Payment for hours completed on weekends, legal holidays, and other non-work days is 1.5 times the standard wage. Employees who work for employers regulated by the Employment Act are not permitted to be requested to endure over 12 hours per day.
6. Cultural Diversity
There are many businesses in Singapore from all across the world. The mix of east and west culture in Singapore among the business owners and employees leads to cultural diversity and dissimilarities. This is one thing that must also be kept in mind while working in Singapore, especially as an employee.
7. Malay Culture
Most Malays in Singapore, who make up 13.6% of the population, are Muslims, so their traditional beliefs are closely tied to Islamic ones. In order to support Malay and Islamic values, Malay and Muslim employees:
Don’t get too close to people of the opposite sex. This means you shouldn’t shake hands, kiss, or hug Malay or Muslim coworkers of the opposite sex. Just a smile would do.

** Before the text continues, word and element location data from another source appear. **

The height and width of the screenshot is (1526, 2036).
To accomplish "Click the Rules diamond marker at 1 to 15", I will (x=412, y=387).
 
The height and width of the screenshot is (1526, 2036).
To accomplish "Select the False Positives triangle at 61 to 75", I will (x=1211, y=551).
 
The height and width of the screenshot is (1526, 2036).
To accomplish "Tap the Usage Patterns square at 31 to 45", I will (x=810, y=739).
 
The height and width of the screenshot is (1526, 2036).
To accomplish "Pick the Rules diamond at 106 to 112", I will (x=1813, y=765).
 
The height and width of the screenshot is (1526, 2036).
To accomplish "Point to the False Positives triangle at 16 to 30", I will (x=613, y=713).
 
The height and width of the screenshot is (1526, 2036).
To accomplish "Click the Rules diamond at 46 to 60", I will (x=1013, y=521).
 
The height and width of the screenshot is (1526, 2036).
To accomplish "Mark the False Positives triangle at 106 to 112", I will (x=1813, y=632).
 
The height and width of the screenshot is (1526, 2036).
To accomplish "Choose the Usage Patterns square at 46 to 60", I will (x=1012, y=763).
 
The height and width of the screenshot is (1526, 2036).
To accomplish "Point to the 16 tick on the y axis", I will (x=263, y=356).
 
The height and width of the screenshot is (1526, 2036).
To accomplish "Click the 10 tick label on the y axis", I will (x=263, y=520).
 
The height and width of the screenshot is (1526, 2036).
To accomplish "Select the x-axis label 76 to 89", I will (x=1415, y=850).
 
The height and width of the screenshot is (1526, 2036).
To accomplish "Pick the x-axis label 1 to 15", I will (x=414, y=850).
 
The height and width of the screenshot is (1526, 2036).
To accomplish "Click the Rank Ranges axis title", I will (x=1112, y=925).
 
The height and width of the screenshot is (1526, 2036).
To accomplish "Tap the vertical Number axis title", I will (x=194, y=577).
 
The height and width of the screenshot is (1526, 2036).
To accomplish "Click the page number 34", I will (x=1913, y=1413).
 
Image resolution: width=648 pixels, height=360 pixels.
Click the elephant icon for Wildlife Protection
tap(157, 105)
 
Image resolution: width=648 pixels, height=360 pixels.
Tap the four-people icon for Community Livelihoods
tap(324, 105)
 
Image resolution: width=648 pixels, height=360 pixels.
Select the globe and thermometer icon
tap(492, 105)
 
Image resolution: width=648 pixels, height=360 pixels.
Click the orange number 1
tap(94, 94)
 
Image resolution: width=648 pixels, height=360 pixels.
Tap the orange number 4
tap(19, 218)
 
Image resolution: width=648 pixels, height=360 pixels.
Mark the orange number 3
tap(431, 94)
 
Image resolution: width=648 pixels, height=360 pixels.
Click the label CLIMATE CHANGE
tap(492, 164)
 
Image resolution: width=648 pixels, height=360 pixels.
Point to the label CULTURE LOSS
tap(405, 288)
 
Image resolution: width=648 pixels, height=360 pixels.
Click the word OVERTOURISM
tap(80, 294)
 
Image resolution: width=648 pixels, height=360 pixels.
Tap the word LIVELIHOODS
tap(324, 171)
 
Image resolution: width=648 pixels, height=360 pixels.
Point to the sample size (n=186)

Say short prayers while you’re at work. Most of the time, Muslim workers are given quiet places in the office where they can pray. Most days, these prayers happen between 1 and 4 p.m. Most of the time, male Muslim workers are allowed to take longer lunch breaks on Fridays so they can go to the mosque and pray with the group.
When you’re with your Muslim coworkers, don’t eat or drink anything that doesn’t follow the halal rules.
Singaporean work culture is thus very competitive, workaholic, and saturated. It is necessary to follow the rules and regulations and stick to the ongoing business patterns. Yes, your creativity and innovation is very much valued in companies, however, you must follow a respectful and patient manner to pursue it. Showing mutual respect towards colleagues and seniors is necessary and raising your opinions in a respectful manner is also important. These aspects must be kept in mind while working in Singapore, be it for a business owner or an employee.
Singaporean work culture is very competitive, workaholic, and saturated. Singapore’s work culture prioritizes groups rather than individuals. Singapore’s workplace culture places more value on collective rather than individual accomplishments and activities.
The normal working hours in Singapore are about 9 hours per day or 48 hours per week and the maximum working hours in a day are 12 hours. Singaporeans are workaholics and generally tend to work 2 hours of overtime on a daily basis.
Singaporeans follow a hierarchical structure of work which places a focus on respecting authority. Unlike most of the countries in the West, the staff cannot exchange their ideas and opinions openly with their colleagues and managers. The decision-making always lies in the hands of people in higher positions.
Businesses and start-ups in Singapore are constantly increasing in number. Due to this, the work environment in Singapore has become very competitive. There is competition for both, the business owner as well as the employee, and they should be ready to work under a lot of pressure and with excessive saturation in the market.
The dress code in Singapore workplaces is generally business casual. This means that men should wear collared shirts and pants, while women should wear skirts or pantsuits.
No, Working in Singapoore is not a hard task. You just need to enjoy your work.